Rabu 20 Feb 2019 03:00 WIB

Amerika Rusak Politik Venezuela

Amerika agresif mencampuri persoalan dalam negeri Venezuela.

Pendukung Nicolas Maduro merayakan kemenangan pemimpinnya saat pengumuman perolehan suara Pilpres, Ahad (20/5) malam.
Foto: New York Times
Pendukung Nicolas Maduro merayakan kemenangan pemimpinnya saat pengumuman perolehan suara Pilpres, Ahad (20/5) malam.

REPUBLIKA.CO.ID, oleh Nuraini*

Krisis politik yang terjadi di Venezuela menjadi perhatian dunia. Berbagai negara menyatakan sikapnya atas krisis politik di negara Amerika Latin tersebut. Sikap paling agresif dalam menanggapi krisis politik di Venezuela ditunjukkan oleh Amerika Serikat. Di bawah ancaman AS, mampukah Venezuela meredam permasalahan di dalam negerinya?

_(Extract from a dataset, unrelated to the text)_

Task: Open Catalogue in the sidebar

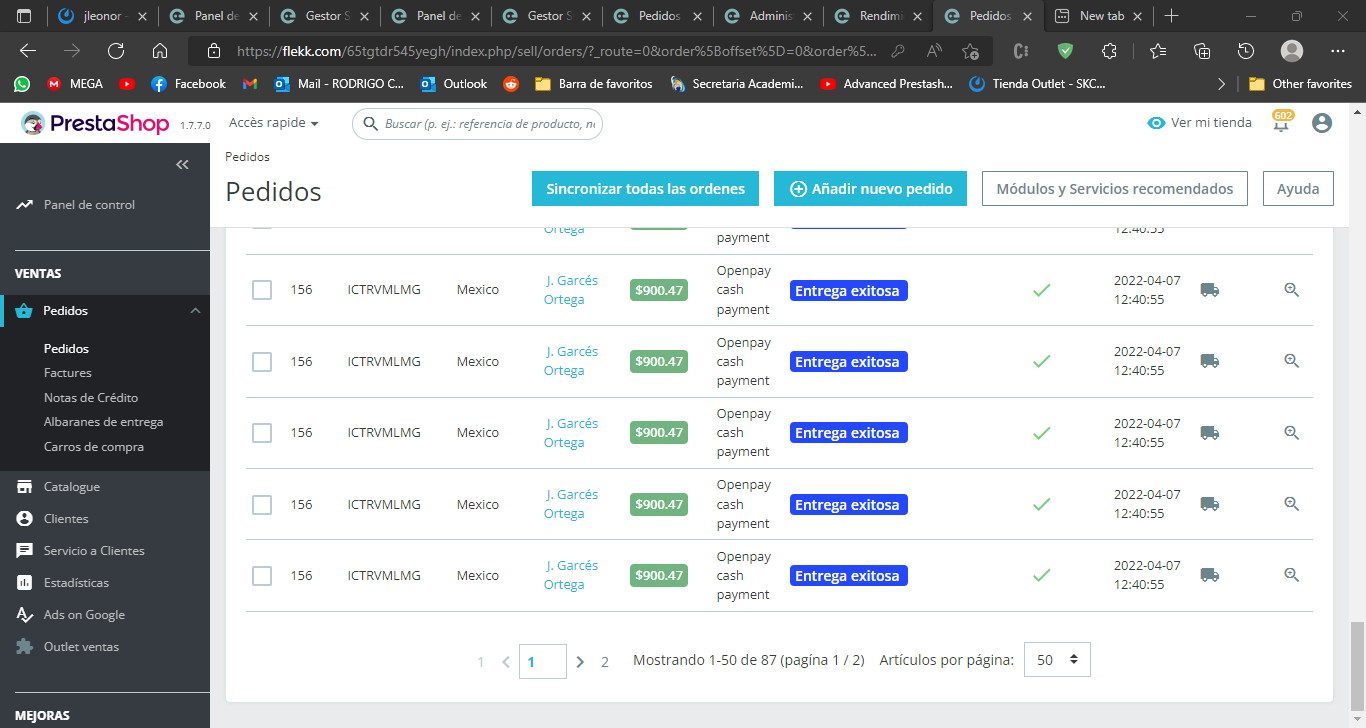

Gejolak di internal Venezuela telah dimulai saat pelantikan Nicolas Maduro kembali menjadi presiden pada 10 Januari 2019. Maduro telah memimpin Venezuela sejak 2013 sepeninggal Hugo Chavez yang meninggal karena kanker setelah memimpin selama 14 tahun. Akan tetapi, ekonomi Venezuela jatuh ke jurang krisis saat Maduro memimpin. Selama ini, Venezuela dikenal sebagai salah satu produsen minyak terbesar di dunia. Venezuela juga memegang kursi pimpinan OPEC hingga 2025. Namun, inflasi tinggi mengadang ekonomi Venezuela yakni hingga 1,3 juta persen dalam 12 bulan yang tercatat hingga November 2018. Krisis ekonomi itu membuat sekitar 3 juta warga Venezuela melarikan diri ke luar negara sejak 2015.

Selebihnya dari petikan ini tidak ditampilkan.